Cant see the inside of the pool very well, but, converting your pool to a greenhouse would look much like this from the outside. 


Here is an article on how one gal turned her pool into a mushroom house (dark green house).

An inside image of what your pool conversion could look like if you used aquaponics to grow in. 









inside of another pool/greenhouse.









From where I see it, this could save you a lot of work and expence in filling the pool in. 

You might also check out www.gardenpool.org.


----------



## Doc (Jun 5, 2003)

These are good ideas to consider. Thanks, Lilith.


----------



## Goat Servant (Oct 26, 2007)

Lilith now that's REALLY nice!
Why not covert to something useful?
Years & years ago friends filled theirs with garbage, old furniture & who know what else.
I would give a million bucks (if I had it) to see the look on the faces of the folks who bought the place when they had to prepare it for subdivision.


----------



## Doc (Jun 5, 2003)

Lilith: what did you "google" to find these links?


----------



## Lilith (Dec 29, 2012)

garden in my swimming pool, swimming pool greenhouse, swimming pool vegetables, things like that.


----------



## SilverFlame819 (Aug 24, 2010)

Why not leave water in it, but turn it into a fish pond instead? Your own private little stocked lake!  Then you won't have to worry about the costs of chlorine and all that...


----------



## chickenista (Mar 24, 2007)

Yep.. Lilith nailed it.
Greenhouse was my first thought as well..


----------



## Tommyice (Dec 5, 2010)

Doc said:


> Tommyice: Ball park range in costs?
> 
> What did you do with that area?


We filled it in almost 18 years ago. I don't remember the cost. The area is now lawn and garden (we're suburban here). 

Annsi brings up a good point of having the ground mounded up. We didn't and now you can see the shape of the pool


----------



## Doc (Jun 5, 2003)

The walls of this pool are metal (?) and the liner is rotting. I've talked to people at the local garden center who said that in order to have a "pond", we'd still need a new liner.

I'd love just a frog pond with a fountain, but it's too deep for that. 

What we would like is to find a young design engineer student at one of the local universities to come up with something very creative. Perhaps a combo greenhouse/frog pond??? 

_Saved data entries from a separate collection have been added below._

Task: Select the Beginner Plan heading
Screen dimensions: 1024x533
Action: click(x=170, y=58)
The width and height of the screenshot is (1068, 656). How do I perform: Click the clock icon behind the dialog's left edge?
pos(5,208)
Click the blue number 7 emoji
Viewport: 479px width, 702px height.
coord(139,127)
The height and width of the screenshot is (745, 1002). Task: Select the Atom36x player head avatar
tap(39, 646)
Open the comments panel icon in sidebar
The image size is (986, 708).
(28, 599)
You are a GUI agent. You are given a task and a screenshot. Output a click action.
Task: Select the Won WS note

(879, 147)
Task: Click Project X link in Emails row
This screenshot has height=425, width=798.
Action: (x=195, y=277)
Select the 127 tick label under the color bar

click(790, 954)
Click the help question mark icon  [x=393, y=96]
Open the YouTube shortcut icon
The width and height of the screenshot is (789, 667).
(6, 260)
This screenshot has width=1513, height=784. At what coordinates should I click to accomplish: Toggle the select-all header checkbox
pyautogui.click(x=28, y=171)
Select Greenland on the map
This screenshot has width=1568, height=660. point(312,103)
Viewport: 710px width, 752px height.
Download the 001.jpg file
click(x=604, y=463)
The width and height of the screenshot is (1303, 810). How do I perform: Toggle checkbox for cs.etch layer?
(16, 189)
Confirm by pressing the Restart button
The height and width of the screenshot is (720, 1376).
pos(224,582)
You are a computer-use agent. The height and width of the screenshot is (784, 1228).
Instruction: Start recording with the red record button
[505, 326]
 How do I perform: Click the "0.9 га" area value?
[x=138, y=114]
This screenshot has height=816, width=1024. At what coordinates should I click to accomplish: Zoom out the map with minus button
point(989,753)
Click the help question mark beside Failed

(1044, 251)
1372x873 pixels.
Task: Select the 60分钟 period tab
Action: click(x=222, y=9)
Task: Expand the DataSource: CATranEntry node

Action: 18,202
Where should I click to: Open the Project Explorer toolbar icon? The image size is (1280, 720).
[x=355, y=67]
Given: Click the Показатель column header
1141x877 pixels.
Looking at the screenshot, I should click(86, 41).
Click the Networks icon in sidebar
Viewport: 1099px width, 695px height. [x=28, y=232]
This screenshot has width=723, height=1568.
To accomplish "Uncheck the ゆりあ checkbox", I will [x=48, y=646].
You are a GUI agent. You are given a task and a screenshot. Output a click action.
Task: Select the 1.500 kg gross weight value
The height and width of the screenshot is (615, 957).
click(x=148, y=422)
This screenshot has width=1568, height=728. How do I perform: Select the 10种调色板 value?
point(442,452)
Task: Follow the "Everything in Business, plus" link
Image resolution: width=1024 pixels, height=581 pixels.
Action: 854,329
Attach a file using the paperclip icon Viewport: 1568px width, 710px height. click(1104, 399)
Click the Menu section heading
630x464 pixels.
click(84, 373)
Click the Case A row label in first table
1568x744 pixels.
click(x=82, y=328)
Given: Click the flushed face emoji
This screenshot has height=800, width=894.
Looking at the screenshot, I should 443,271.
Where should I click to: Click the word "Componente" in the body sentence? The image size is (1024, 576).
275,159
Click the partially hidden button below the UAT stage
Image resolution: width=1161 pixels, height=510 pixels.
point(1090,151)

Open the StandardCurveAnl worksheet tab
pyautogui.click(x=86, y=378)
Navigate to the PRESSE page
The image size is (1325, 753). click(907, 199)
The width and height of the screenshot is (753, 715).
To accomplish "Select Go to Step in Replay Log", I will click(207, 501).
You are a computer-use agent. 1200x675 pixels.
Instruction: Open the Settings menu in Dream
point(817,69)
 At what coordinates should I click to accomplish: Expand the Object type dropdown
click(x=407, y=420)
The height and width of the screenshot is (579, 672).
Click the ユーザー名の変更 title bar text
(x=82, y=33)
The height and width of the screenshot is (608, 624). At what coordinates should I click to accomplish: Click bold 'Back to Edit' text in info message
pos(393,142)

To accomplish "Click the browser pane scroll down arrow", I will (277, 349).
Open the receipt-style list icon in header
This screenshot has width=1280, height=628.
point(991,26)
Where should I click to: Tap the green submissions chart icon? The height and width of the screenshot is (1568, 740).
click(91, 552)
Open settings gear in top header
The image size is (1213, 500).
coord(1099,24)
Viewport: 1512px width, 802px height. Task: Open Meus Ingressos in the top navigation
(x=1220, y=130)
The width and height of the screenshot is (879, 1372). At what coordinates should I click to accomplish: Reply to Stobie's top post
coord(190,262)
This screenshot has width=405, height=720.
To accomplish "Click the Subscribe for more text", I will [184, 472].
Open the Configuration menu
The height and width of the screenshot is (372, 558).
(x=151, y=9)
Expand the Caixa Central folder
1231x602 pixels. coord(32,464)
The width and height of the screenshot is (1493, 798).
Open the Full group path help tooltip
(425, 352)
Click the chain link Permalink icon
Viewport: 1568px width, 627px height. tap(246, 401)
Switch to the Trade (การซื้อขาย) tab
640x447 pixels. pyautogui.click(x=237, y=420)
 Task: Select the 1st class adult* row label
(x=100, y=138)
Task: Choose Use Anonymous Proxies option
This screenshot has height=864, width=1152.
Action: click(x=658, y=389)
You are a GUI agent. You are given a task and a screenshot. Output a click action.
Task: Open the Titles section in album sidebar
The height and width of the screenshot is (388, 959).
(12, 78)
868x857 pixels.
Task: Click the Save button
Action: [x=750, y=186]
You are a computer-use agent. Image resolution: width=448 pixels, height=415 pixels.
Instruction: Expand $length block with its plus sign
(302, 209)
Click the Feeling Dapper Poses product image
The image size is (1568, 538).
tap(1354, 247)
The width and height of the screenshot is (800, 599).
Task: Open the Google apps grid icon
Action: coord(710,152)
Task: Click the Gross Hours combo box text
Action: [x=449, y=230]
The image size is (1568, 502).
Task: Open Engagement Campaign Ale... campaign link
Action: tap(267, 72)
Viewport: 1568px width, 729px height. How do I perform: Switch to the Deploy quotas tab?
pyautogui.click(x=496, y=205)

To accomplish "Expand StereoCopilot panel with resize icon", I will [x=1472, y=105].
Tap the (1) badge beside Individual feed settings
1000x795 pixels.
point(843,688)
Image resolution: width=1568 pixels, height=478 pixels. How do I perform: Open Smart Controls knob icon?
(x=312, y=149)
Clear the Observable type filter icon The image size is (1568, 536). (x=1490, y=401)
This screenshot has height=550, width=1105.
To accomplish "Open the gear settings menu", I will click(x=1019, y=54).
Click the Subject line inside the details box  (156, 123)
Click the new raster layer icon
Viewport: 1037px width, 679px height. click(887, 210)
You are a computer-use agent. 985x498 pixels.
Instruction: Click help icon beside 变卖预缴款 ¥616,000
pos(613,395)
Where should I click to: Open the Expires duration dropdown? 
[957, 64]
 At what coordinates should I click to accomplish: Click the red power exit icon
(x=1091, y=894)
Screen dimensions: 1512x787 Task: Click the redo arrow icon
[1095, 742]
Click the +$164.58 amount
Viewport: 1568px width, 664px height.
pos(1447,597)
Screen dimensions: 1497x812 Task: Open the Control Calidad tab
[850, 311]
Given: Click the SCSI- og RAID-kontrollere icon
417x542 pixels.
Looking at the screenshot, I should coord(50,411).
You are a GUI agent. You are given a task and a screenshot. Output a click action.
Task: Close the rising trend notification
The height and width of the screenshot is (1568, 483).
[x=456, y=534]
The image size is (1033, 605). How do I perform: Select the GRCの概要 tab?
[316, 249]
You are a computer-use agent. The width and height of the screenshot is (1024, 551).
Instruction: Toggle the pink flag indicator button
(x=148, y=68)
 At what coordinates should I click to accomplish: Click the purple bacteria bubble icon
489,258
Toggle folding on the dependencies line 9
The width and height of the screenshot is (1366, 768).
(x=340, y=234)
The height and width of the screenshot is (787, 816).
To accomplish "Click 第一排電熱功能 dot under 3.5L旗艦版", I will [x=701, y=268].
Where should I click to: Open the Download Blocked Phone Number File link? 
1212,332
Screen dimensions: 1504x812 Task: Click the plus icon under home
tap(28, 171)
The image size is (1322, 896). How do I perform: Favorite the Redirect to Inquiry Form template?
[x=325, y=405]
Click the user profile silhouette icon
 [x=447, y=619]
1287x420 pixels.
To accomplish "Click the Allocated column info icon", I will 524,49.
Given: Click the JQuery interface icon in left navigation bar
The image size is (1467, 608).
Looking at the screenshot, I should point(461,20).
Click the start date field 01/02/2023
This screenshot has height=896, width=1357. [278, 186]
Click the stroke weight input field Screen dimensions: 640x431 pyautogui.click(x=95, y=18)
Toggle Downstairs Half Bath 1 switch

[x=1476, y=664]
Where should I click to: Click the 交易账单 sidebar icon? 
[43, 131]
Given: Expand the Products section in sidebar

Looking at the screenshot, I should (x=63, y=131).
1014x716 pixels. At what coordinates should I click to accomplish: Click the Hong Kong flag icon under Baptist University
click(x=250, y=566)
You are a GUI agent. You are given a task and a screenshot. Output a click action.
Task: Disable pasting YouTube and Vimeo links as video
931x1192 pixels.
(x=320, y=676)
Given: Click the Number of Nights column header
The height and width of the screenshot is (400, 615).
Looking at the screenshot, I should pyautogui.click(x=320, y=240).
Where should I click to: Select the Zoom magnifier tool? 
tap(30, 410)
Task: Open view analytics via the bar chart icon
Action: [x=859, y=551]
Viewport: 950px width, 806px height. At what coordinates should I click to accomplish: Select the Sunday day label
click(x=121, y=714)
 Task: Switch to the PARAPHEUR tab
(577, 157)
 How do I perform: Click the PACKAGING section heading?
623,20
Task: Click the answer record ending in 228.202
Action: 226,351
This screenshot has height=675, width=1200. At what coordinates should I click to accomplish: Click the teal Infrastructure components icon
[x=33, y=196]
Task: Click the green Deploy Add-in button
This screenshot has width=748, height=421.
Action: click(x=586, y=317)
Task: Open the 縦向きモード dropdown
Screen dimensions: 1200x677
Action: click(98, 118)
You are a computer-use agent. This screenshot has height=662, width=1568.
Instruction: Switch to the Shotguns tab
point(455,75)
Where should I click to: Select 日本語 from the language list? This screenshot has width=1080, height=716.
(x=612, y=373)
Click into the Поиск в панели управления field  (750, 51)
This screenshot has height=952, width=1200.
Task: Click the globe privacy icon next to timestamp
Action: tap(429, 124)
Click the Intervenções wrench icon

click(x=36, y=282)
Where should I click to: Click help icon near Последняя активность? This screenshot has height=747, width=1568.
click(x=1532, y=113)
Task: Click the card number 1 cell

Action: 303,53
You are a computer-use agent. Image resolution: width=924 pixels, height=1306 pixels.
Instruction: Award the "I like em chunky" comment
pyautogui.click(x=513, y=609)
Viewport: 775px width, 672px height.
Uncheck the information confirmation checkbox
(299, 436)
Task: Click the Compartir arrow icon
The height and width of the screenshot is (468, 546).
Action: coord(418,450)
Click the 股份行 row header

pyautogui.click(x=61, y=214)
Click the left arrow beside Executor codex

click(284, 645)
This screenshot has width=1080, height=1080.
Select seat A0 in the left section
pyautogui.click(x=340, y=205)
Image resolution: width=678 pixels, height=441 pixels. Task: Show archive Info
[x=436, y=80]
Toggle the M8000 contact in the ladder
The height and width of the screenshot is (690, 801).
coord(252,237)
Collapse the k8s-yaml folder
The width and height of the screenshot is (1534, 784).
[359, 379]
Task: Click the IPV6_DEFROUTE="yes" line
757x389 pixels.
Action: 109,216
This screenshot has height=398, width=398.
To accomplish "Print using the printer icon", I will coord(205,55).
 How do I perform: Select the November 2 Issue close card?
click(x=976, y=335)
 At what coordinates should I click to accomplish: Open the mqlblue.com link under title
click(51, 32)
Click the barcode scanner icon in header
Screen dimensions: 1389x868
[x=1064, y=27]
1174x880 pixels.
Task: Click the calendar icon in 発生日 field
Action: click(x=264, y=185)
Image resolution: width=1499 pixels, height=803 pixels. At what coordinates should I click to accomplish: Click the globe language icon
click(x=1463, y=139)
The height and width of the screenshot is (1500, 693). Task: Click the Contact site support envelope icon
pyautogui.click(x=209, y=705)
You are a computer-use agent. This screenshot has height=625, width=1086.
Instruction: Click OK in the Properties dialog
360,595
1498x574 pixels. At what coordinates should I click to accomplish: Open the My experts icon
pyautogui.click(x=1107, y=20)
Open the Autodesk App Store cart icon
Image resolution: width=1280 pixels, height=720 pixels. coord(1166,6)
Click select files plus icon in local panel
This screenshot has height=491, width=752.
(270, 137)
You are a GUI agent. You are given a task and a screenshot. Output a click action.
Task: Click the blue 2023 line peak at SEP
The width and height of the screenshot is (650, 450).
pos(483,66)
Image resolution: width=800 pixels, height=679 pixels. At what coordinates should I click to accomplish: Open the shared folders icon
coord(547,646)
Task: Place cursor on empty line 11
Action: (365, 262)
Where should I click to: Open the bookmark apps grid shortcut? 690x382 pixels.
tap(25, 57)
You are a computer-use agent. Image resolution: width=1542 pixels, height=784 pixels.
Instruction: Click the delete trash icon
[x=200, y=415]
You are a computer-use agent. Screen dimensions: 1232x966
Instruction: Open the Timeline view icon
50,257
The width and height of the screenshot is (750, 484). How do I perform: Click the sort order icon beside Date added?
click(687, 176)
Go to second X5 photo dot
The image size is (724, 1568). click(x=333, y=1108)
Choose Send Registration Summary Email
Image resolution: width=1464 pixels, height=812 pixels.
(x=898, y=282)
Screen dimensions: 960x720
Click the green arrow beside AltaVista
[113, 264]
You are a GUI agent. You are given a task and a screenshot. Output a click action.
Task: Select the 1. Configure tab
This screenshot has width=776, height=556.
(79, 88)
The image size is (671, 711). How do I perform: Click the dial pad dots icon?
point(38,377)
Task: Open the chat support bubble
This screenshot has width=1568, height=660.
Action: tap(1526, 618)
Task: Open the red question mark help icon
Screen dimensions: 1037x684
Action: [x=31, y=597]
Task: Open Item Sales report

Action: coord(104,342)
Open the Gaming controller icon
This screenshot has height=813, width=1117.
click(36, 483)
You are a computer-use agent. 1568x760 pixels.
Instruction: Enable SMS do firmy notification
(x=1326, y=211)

The sky is the limit on creative ideas but not on the pocketbook!


----------



## sam03 (Apr 26, 2012)

Don't fill it use it for a aquaponics and grow tilapia!


----------



## Joe.G (Jun 26, 2012)

I would turn it into some sort of pond, But if you want to fill it in price will vary from area to area and also from company to company. I would do it my self,i would rent a Excavator, Bust up the bottom, maybe knock sides in a bit and then I would have fill brought in, and then a nice layer of top soil I prob would then Roll it a bunch to pack it down and then top it off with soil again.

I think you could do it your self for no more then $1,000.


----------



## tentance (Aug 16, 2012)

i think the garden ctr people may have fibbed a bit to try to sell you crap you dont need. now go out and look around the rest of your property for some terra cotta or bricks that you can stack up to set your fountain into, fill it up to the brim with good water, get some great water plants from the nursery. also watercress, water chestnuts, cattails, etc. after the plants have been in there a few weeks, get some fish fingerlings. i would do crawdads or catfish myself, but i live in the south.
i think if the metal walls were going to be a problem, they would have been in the years since it was built. the paint has been keeping everything from corrosion...
dont spend too much on fish at the beginning. better to go slow and make a healthy ecosystem than do too much and waste money.

the people at gardenpool have chickens, talapia, and a ton of veggies! so innovative!


----------



## fireweed farm (Dec 31, 2010)

I'm not sure I'd bet on a greenhouse to be incredibly productive, the walls will cast plenty of shade.
I guess one could research solar greenhouses and see if the pool fits the model.


----------